Beginning with the line that contains "You are a computer-use", write out each remaining line of the records below exactly. Do not copy any picture.

* RECORDS SHOWN
<<<<
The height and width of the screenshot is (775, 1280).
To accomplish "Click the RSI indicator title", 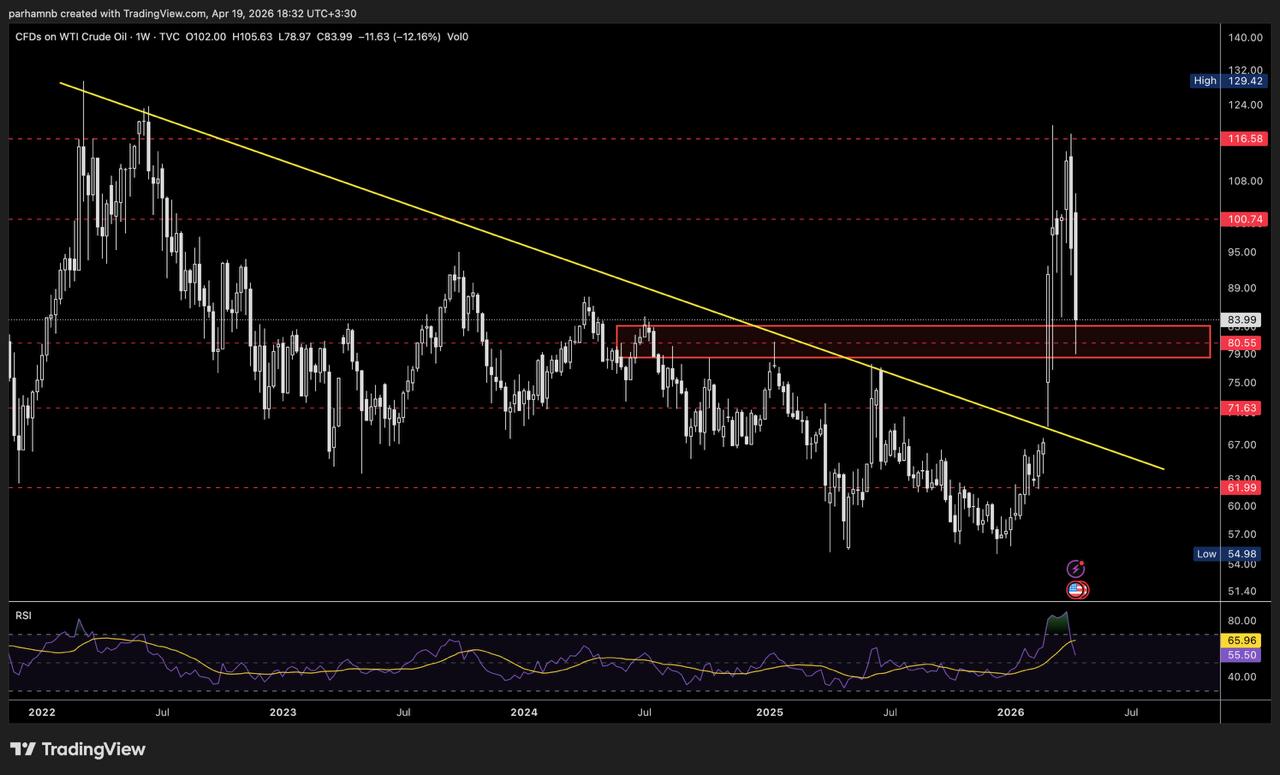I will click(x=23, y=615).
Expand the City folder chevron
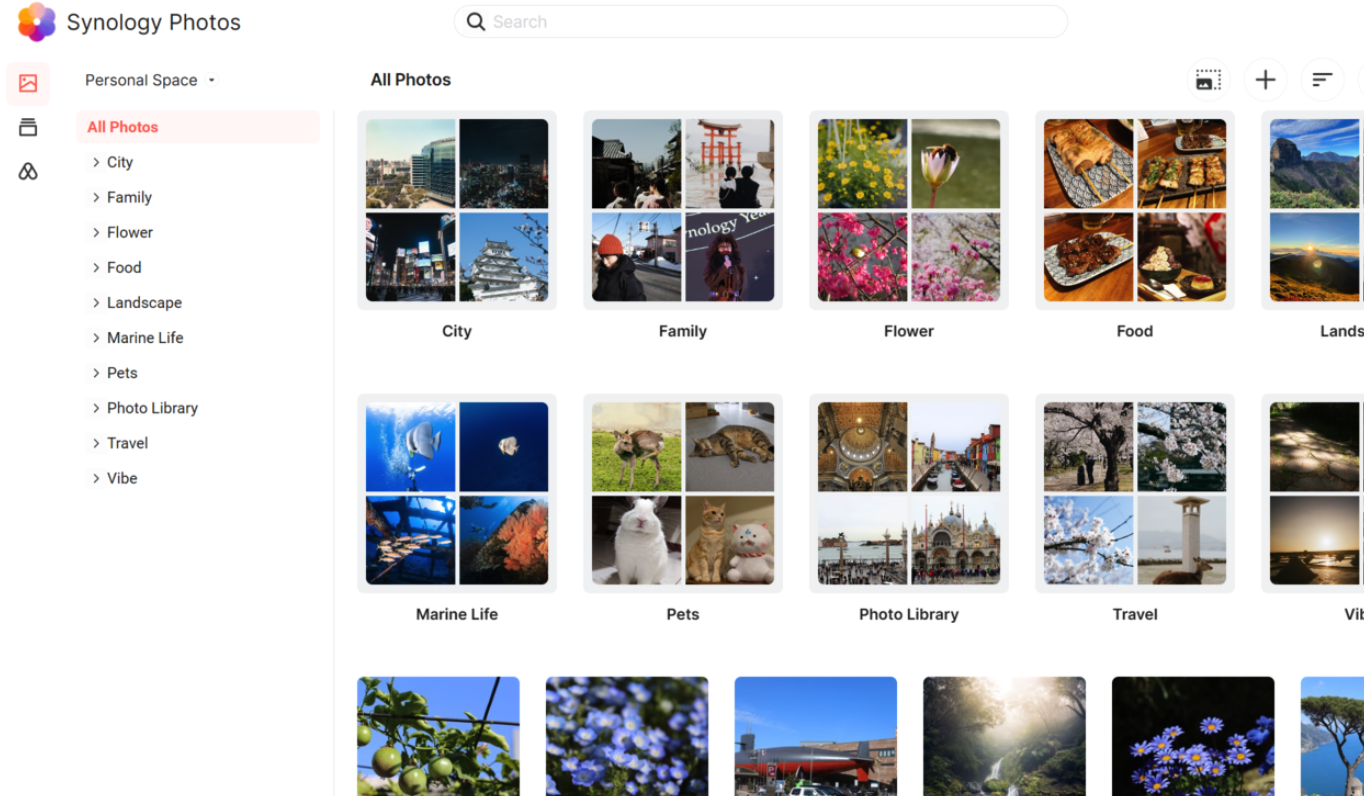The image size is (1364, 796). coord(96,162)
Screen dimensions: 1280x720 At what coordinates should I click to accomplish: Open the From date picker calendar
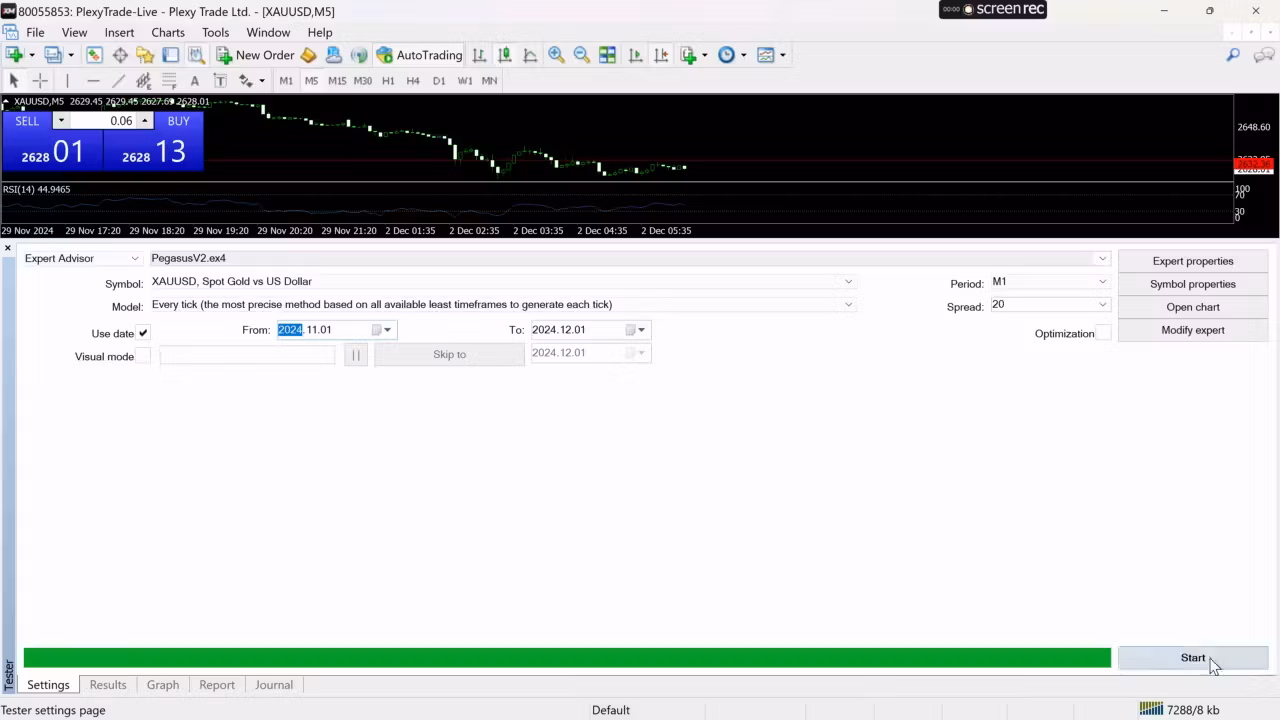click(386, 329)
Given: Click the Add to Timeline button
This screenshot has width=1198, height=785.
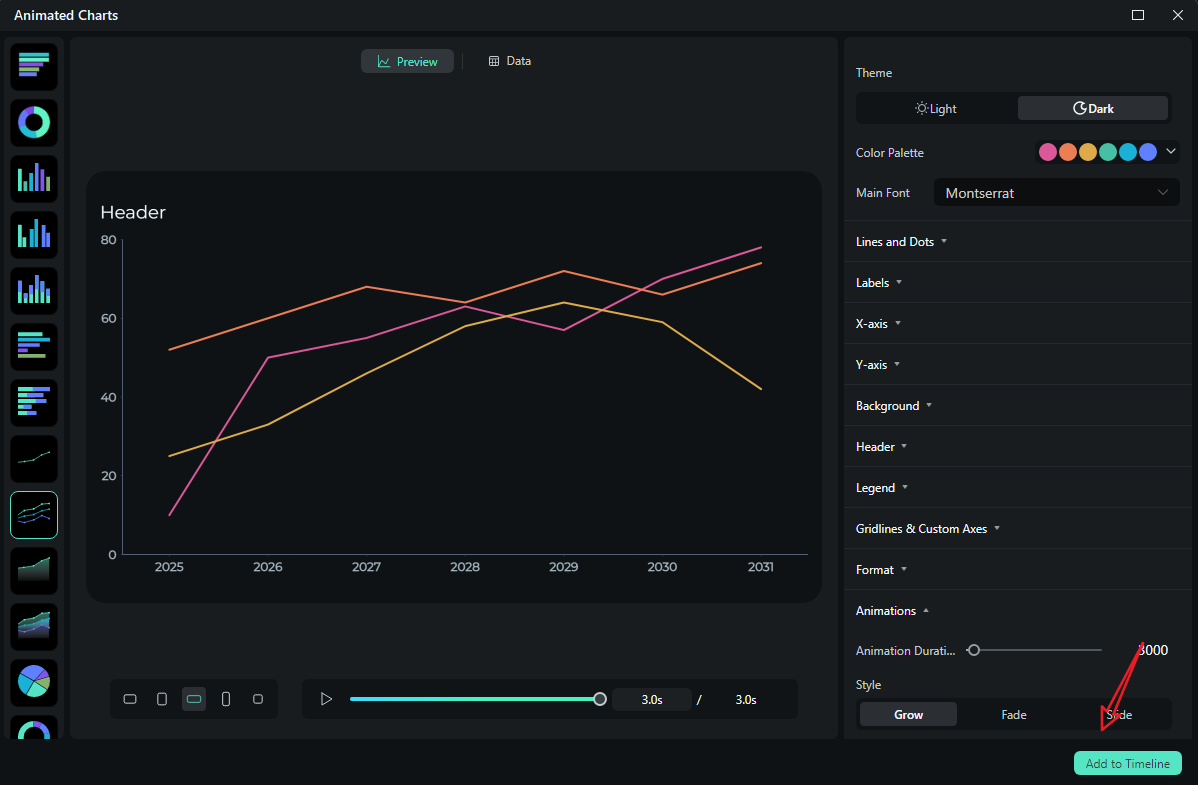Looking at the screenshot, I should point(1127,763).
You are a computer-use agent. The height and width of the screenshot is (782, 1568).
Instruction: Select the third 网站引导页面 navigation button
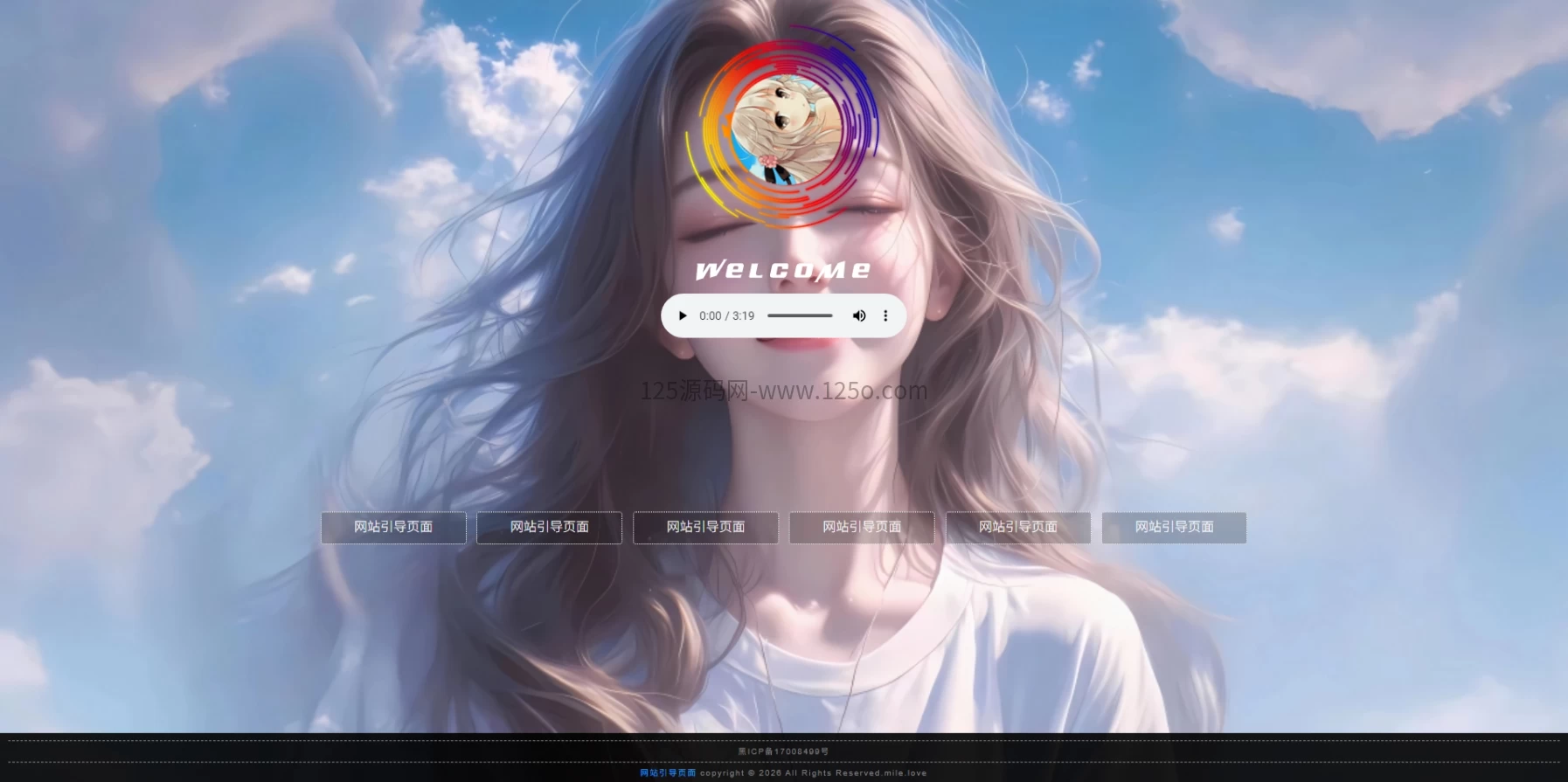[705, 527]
>>>>
* RESULT OF THE TASK
You are a computer-use agent. The height and width of the screenshot is (782, 1568).
Instruction: Select the third 网站引导页面 navigation button
[705, 527]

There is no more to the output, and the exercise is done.